Bill: Well I look forward to seeing like the stories in between too because that’s like I mentioned, the Pat Conrad book, I loved the personal anecdotes around some of the food recipes and the food stories, and from what you’re telling me it sounds like you might have a little bit of that in there too, which would be really cool.
Kix: Well good. I hope so.
Bill: Alright some quick questions and then I’ll let you run here. Kind of almost rapid fire you can give me as much or as little as you want. The best barbecue out there in the United States?
Kix: The best barbecue? I’m a big rendezvous fan and Memphis, Tennessee I don’t think you can go wrong if you don’t know much about barbecue. We’ve got a place called Martin’s here, I would say rivals anything I’ve ever had anywhere, it’s for something that’s different, not your traditional barbecue. And they’ve got brisket tacos and a lot of different stuff, but Martin’s is awesome. You ask anybody in Nashville where the best barbecue is, most of them will say Martin’s.
================================
**THE PROBLEM:** Continue the barbecue interview from the end of Kix's answer about Martin's. The listing has nothing to do with this.

**INFORMATION SUPPLIED:**
================================
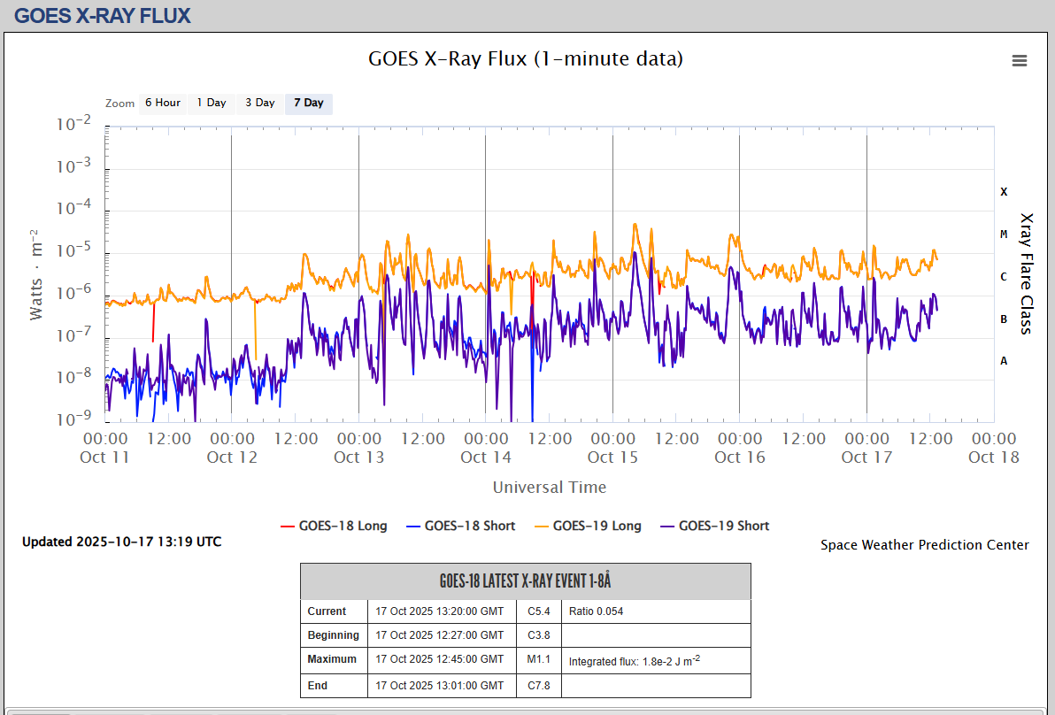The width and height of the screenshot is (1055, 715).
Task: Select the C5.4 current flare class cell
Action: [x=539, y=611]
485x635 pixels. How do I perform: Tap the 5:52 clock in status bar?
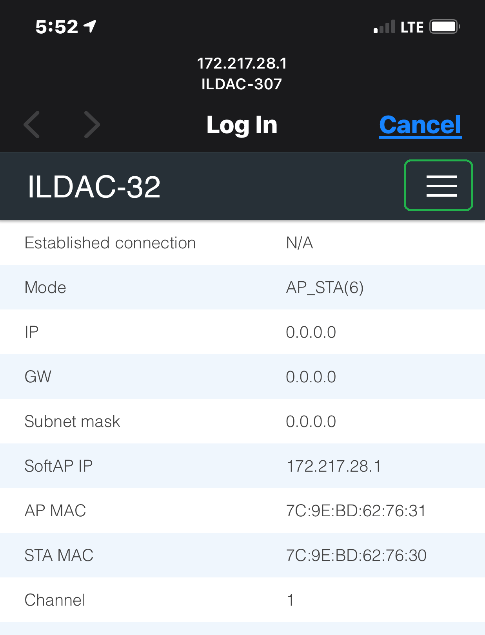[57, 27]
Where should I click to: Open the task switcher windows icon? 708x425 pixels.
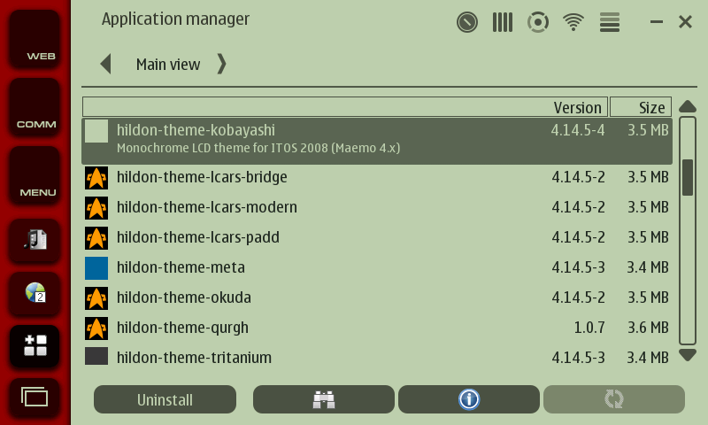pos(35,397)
================================
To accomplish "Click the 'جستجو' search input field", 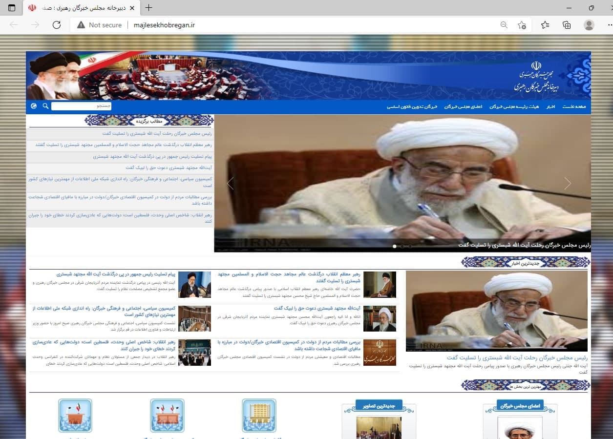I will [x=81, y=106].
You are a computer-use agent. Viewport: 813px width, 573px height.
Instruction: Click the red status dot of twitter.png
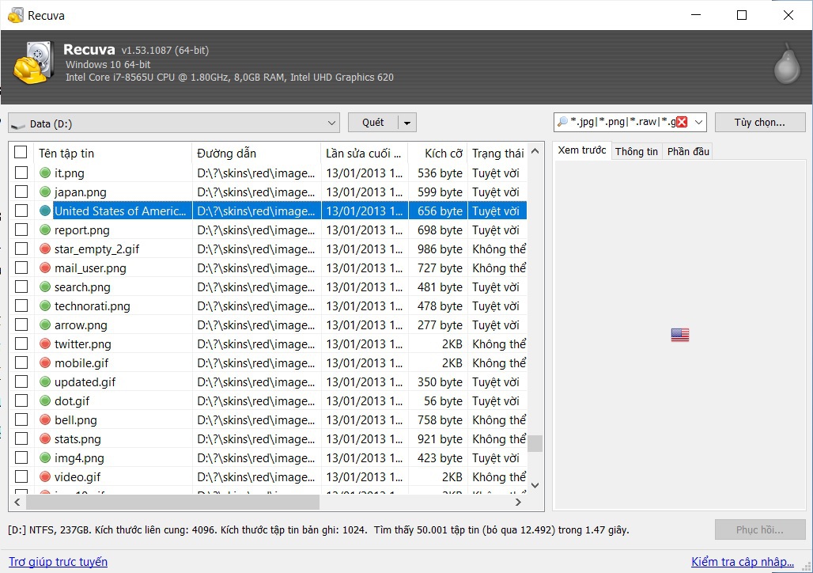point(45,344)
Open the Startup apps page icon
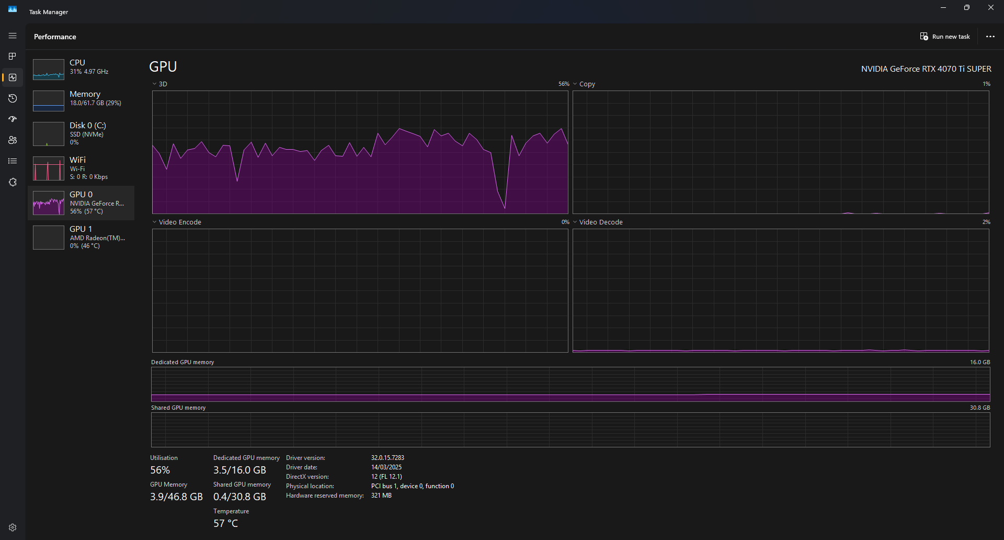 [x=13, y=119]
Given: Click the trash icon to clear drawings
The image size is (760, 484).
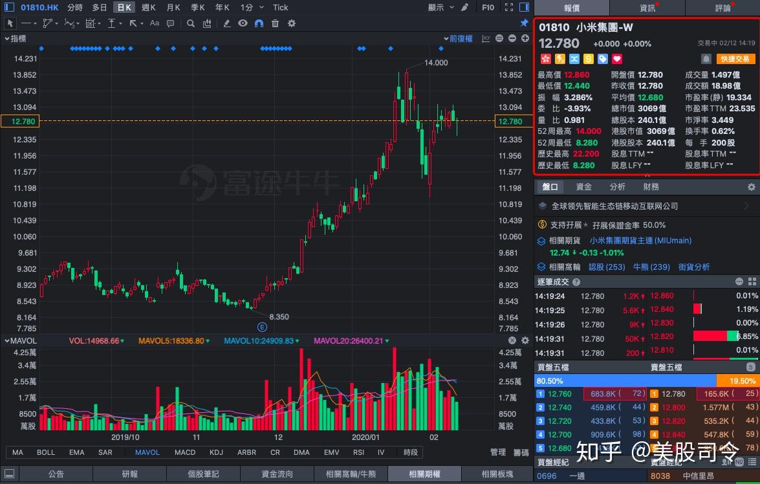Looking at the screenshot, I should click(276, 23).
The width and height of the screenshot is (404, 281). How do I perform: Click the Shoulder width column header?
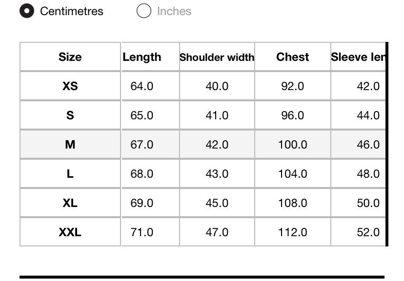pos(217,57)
================================
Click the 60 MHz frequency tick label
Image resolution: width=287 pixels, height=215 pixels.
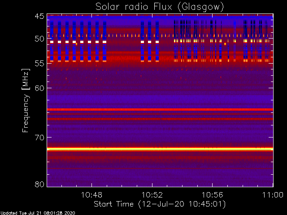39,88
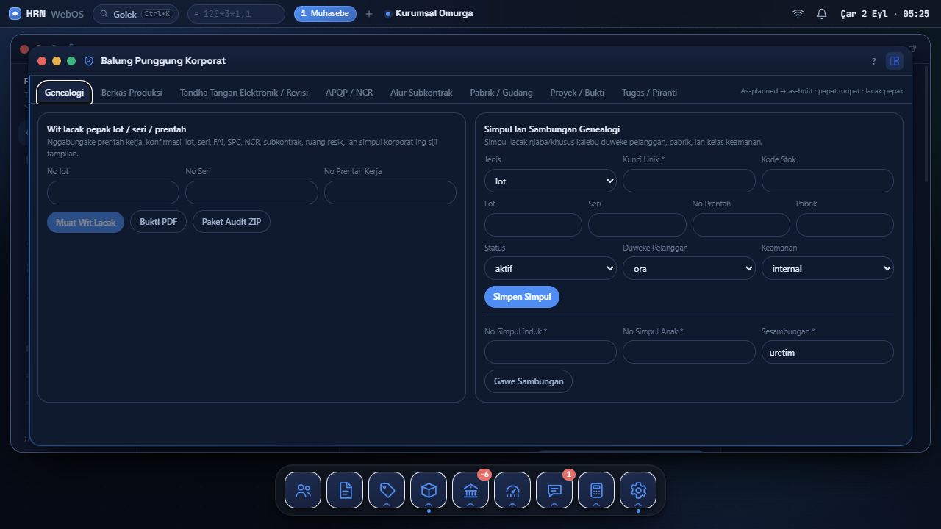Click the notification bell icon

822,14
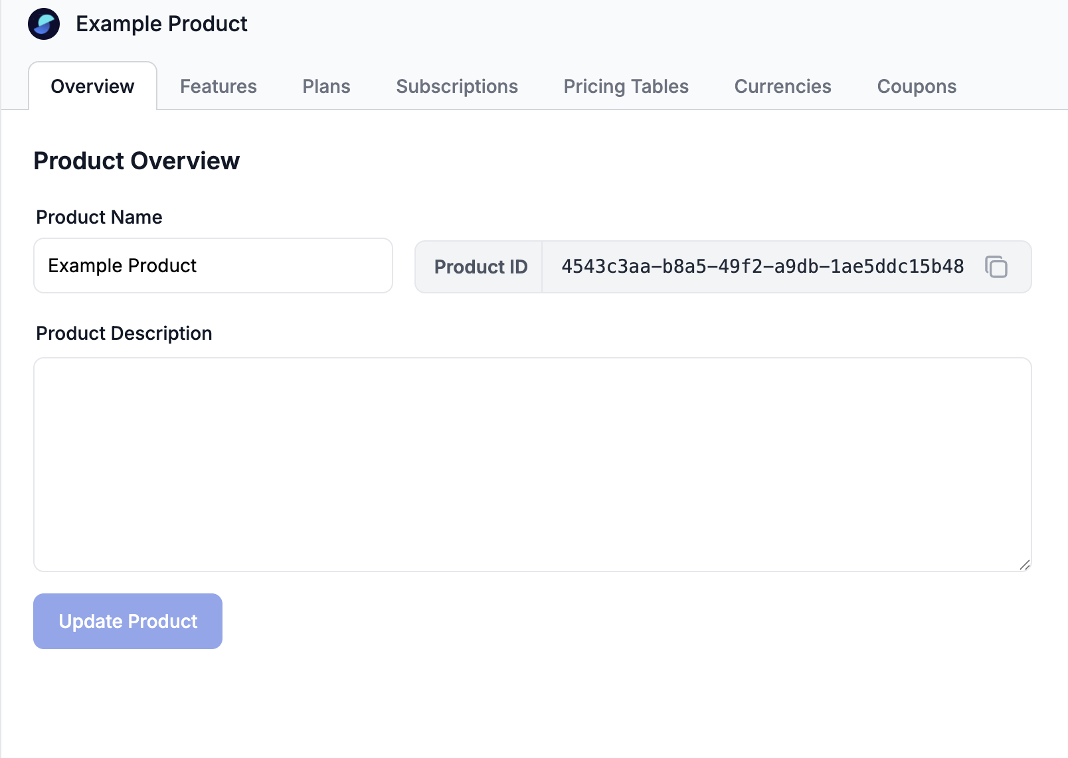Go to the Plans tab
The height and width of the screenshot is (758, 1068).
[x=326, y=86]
================================
**SOLVED PROBLEM:**
Bill: I would, and rendezvous is the top of my list too, so I’ll have to try Martin’s. Favorite cheese?
Kix: Favorite cheese?
Bill: Yeah.
Kix: Ooh. Boy that’s a good one. And again, depends on what you’re eating, that’s kind of like wine, I mean if I’m on lettuce it’s blue cheese but I love like white sharp cheddar cheese if I’m just coming in in the afternoons and putting something on a cracker and having a cold drink at the end of the day.
Bill: Best place to get a hot dog?
Kix: Well that would be a baseball park, probably Wrigley Field. Actually I know my producer’s in there looking at me right now because Dodger dogs are…I’ve heard of Dodger dogs all my life and first Dodgers game I went to I had to get one and they actually are all beef and they taste really good.
Bill: Alright, so how do you like your steak?
Kix: I like my steak medium rare. I think anything past medium you’re wasting it.
Bill: Your favorite chef, either TV, home, or restaurant?
Kix: Ooh, I got to go with Chef Sichel at Galatoire’s in New Orleans.
Bill: And finally, your favorite I’d say country song?
Kix: My favorite country song? Hank Williams, He Stopped Loving Her Today.
Bill: Kix Brooks, American Country Countdown and with a new book coming out, Cooking With Kix, The Art of Celebrating the Fall and Outdoor Cooking. August 30th is the set date.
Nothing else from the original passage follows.